● WORK ITEM
Check each line of the listing below for the string "help", then copy every line that has it.

● MATERIAL SUPPLIED
»»
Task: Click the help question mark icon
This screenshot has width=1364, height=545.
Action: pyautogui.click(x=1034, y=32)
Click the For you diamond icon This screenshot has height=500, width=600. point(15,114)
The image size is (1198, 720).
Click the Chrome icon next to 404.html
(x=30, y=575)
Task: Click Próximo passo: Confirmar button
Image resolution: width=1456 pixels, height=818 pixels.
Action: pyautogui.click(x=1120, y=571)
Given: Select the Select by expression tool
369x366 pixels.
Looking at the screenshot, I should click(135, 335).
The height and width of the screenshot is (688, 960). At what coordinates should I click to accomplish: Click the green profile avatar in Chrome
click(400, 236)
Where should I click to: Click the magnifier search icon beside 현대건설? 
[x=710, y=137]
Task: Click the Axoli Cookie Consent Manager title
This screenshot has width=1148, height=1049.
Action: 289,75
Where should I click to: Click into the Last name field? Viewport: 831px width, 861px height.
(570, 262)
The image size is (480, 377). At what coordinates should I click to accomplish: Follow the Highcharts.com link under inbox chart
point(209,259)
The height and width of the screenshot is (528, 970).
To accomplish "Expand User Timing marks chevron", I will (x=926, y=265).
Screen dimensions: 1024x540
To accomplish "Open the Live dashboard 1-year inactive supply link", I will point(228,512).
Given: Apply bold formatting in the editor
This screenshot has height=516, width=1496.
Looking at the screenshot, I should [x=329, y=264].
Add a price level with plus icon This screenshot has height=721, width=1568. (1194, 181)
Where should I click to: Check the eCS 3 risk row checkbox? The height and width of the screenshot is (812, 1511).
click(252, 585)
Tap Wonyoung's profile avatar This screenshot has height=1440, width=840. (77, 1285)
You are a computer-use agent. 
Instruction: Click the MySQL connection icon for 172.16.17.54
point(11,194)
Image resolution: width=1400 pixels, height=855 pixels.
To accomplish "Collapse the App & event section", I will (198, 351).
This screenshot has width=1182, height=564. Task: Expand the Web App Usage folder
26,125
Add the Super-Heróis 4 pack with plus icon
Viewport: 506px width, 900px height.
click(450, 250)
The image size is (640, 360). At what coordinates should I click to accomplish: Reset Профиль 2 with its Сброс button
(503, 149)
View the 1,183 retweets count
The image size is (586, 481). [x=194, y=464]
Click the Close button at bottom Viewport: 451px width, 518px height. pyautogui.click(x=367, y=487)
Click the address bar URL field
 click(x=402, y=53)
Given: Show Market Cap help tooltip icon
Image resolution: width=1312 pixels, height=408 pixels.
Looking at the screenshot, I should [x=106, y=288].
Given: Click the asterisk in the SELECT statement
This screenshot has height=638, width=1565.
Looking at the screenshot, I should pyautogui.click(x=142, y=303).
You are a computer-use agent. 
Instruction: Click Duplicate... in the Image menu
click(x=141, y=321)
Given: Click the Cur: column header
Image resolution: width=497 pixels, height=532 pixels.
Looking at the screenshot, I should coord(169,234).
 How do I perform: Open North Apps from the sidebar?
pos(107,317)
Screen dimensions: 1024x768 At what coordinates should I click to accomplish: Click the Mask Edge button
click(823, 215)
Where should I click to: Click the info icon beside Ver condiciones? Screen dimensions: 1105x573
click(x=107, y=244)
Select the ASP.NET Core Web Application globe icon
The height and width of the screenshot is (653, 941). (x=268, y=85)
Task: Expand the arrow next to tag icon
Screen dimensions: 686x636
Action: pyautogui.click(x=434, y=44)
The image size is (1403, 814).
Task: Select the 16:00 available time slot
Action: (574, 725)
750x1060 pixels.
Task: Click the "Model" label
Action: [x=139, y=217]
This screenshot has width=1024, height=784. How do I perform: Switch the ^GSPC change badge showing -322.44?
««
● TASK OUTPUT
Task: Click the help question mark icon
Given: Show Market Cap help tooltip icon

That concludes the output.